# [Instructions]
1 > From the guide to commercial electrical contractors in Utah, reproduce the passage starting at "That mix matters." and ending at "commercial electrical services.".
2 > In the guide to commercial electrical contractors in Utah, which counties are named as the area where Black Rhino Electric is a practical fit?
3 > Extend the guide to commercial electrical contractors in Utah, picking up right after its final sentence.

# [Document extract]
•••

If you're trying to sort through the top commercial electrical contractors in Utah, you're probably already staring at plans, schedules, bids, and one big question. Who can get the job done without turning your project into a headache? This guide is built to help you compare real fit, not just names on a list, and if you're hiring or growing a crew, it's also worth keeping an eye on electrician employment opportunities.
Contents
1. Black Rhino Electric

Black Rhino Electric stands out because it covers the kind of commercial work that shows up every day in Northern Utah. Not just big new builds, but the jobs owners and property managers lose sleep over. Panel issues, code-violation repairs, tenant improvements, after-hours troubleshooting, lighting upgrades, EV charging, and low-voltage work that has to play nice with the rest of the building.
That mix matters. A lot of lists about top commercial electrical contractors treat every firm like they're interchangeable. They aren't. Some are built for large bid-spec work. Some are better when a business needs a contractor who can fix a service problem on Tuesday and wire a remodel on Thursday.
Best Fit for Northern Utah Commercial Work
Black Rhino Electric is a practical fit for businesses in Weber, Davis, and Salt Lake counties that want one contractor for both project work and ongoing support. The company is fully licensed and insured in Northern Utah, with local experience handling meter and panel work, rewiring, lighting design, troubleshooting, GFCI and safety devices, and commercial build-outs. If you want a closer look at their commercial scope, review Black Rhino Electric's commercial electrical services.

•••

# [Listing]
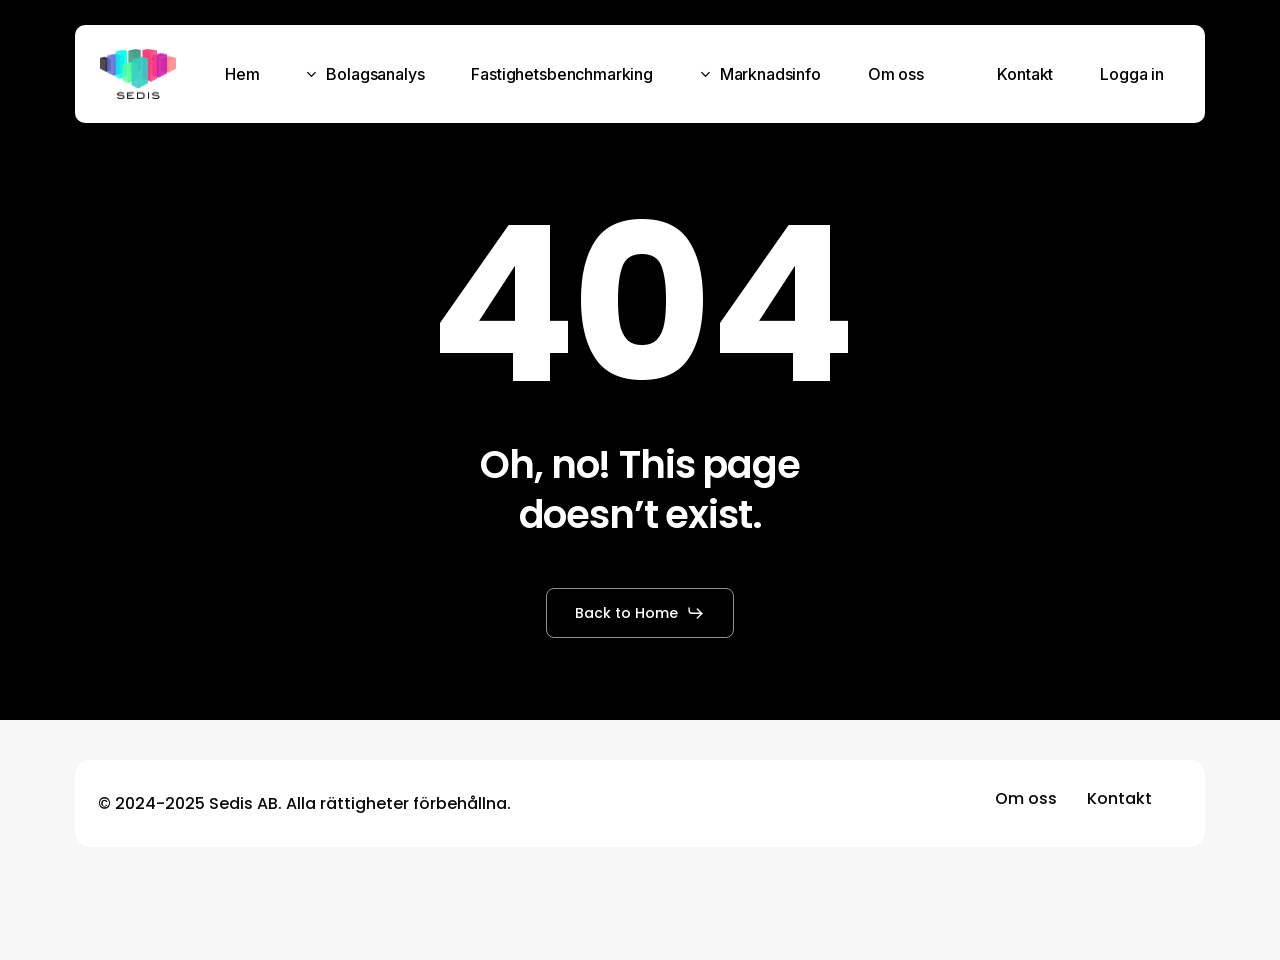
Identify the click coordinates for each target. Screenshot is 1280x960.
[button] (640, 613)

•••

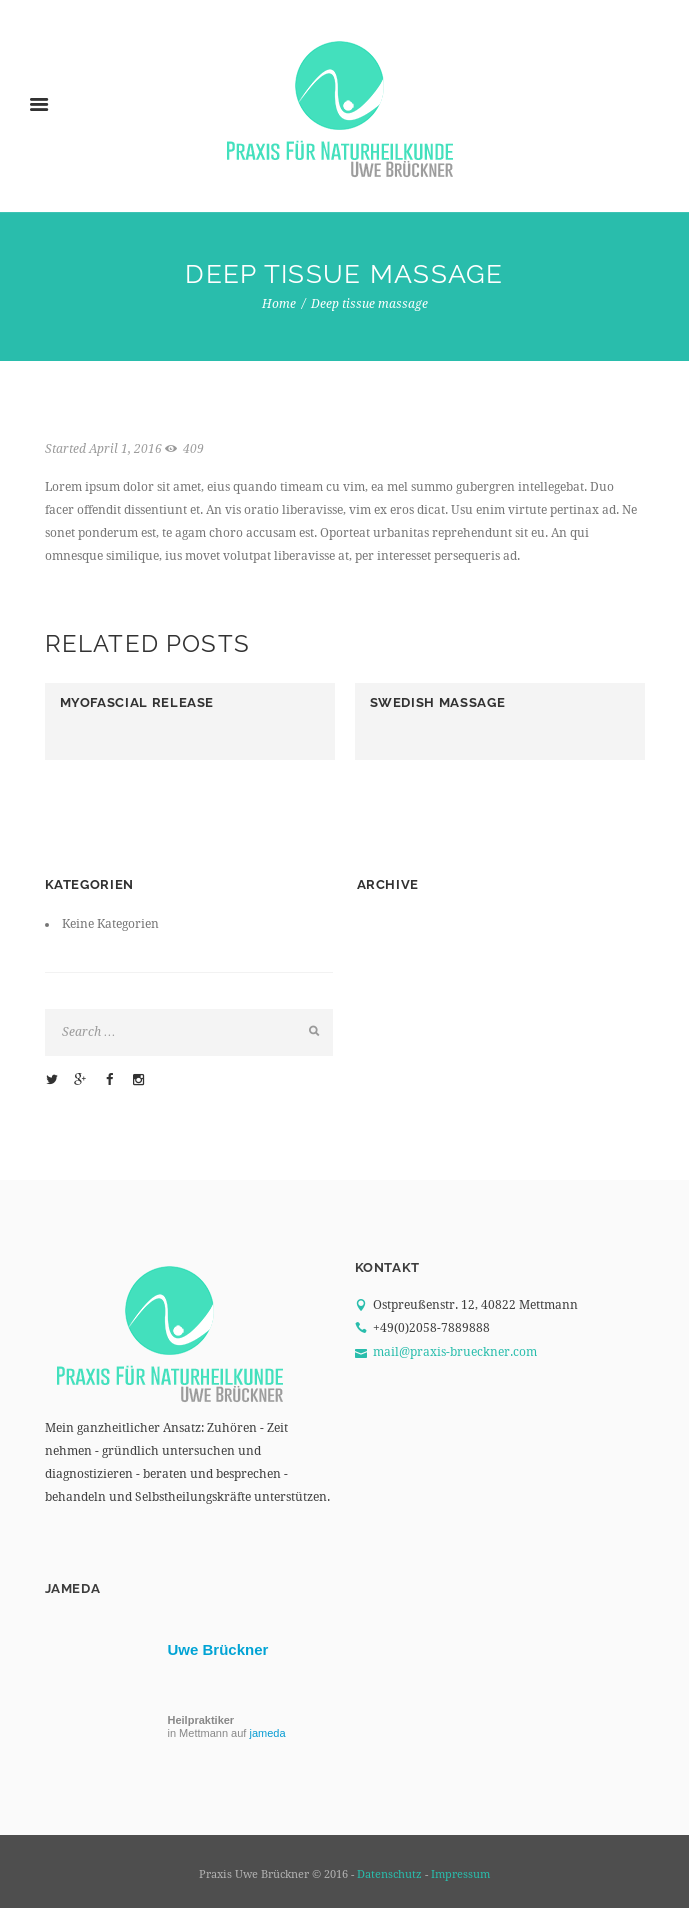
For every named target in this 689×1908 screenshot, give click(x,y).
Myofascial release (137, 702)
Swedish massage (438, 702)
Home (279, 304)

•••

# [Results of the tasks]
1 >
That mix matters. A lot of lists about top commercial electrical contractors treat every firm like they're interchangeable. They aren't. Some are built for large bid-spec work. Some are better when a business needs a contractor who can fix a service problem on Tuesday and wire a remodel on Thursday.
Best Fit for Northern Utah Commercial Work
Black Rhino Electric is a practical fit for businesses in Weber, Davis, and Salt Lake counties that want one contractor for both project work and ongoing support. The company is fully licensed and insured in Northern Utah, with local experience handling meter and panel work, rewiring, lighting design, troubleshooting, GFCI and safety devices, and commercial build-outs. If you want a closer look at their commercial scope, review Black Rhino Electric's commercial electrical services.

2 > Weber, Davis, and Salt Lake counties.

3 >
From a boots-on-the-ground standpoint, this is the kind of contractor that makes sense when the job isn't neatly boxed into one category. A retail suite remodel may need power changes, new lighting, low-voltage cabling, and a code cleanup before inspection. That's common around here, especially in older buildings along the Wasatch Front.
Practical rule: If your project mixes service, retrofit, and small construction work, pick a contractor that's comfortable in all three. Otherwise you end up babysitting handoffs.
What Works Well and What to Watch
What works
- Broad commercial coverage: Handles troubleshooting, wiring, rewiring, panel upgrades, lighting, low-voltage systems, and new construction installs.
- Strong local fit: Focused on Northern Utah, with experience in the kinds of code and service issues older local properties tend to have.
- EV charger capability: Useful for offices, mixed-use properties, and owners adding workplace charging, including Tesla Wall Connector installs.
- Responsive support: After-hours emergency service and scheduled maintenance are valuable when downtime costs money.
Trade-offs
- Regional footprint: Service is centered on Weber, Davis, and Salt Lake counties, so it isn't the pick for multi-state rollouts.
- Quote-based pricing: There isn't published flat-rate pricing online, which means you'll need a direct estimate for firm numbers.
For many local businesses, that's not a drawback. It's just reality. Commercial electrical work isn't like buying fence posts at the yard. Scope drives price.
2. Wasatch Electric

Wasatch Electric is the kind of contractor you call when the project has real scale, real layers, and very little room for improvising. They bring long-standing Utah presence plus the backing of EMCOR, which makes them a serious option for owners and general contractors who need design-build, plan/spec execution, facility services, and more specialized infrastructure capability under one roof.
Their bench is broader than what smaller local shops can usually offer. That includes commercial and industrial electrical work, low-voltage, retrofits, maintenance, power systems, and higher-end utility or substation-related capabilities.
Where Wasatch Fits Best
This firm makes the most sense on large commercial, institutional, industrial, and critical-facility projects where coordination matters as much as installation quality. If your project needs in-house engineering support and a contractor that can work through formal processes without getting lost, Wasatch is a strong candidate.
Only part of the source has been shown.